Lower Extremity Fractures
A “pilon” fracture is a complex fracture of the end of the tibia or shin bone. This injury is very severe because it involves the ankle joint. Long term complications include infection, crooked ankles and debilitating arthritis. The most important factor in treating a pilon fracture is respecting the horrible soft tissue injuries of the skin that occur around them and attempt to get an anatomic reduction of the joint surface that has been disrupted. Years of experience by trauma surgeons around the world have shown that respecting the soft tissue is of utmost importance; therefore, if you have a pilon fracture, you will likely have at least two operations. The first will be to “span” the ankle joint with an external fixator. This keeps the bones in their original length while the bruising subsides. About ten days later the external fixator is removed and the joint itself is opened and repaired.
The tibial plateau is the upper surface of the tibia or shin bone that makes up the bottom half of the knee joint.

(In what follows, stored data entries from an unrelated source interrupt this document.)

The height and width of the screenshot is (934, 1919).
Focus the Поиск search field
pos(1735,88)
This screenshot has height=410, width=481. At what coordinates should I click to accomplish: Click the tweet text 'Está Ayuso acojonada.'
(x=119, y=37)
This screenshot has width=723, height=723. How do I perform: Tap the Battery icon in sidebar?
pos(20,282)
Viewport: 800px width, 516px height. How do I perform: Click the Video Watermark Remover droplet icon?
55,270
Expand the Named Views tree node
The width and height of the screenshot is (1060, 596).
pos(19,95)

Fractures of this joint surface are very common in high energy trauma such as auto accidents and pedestrian versus auto. Meticulous management of the skin, muscles, tendons and ligaments is crucial to the successful healing of a tibial plateau fracture. Like all fractures involving joints, plateau injuries should be managed by experienced trauma surgeons who understand the nuances of these complex injuries. Severe plateau fractures are often complicated by compartment syndrome, a condition that results in uncontrolled swelling of muscle and decreased blood flow to the leg. Compartment syndrome is a surgical emergency. Our surgeons have extensive training in the management of tibial plateau fractures. They utilize the latest techniques in minimally invasive surgery and early motion to help patients recover from these severe fractures.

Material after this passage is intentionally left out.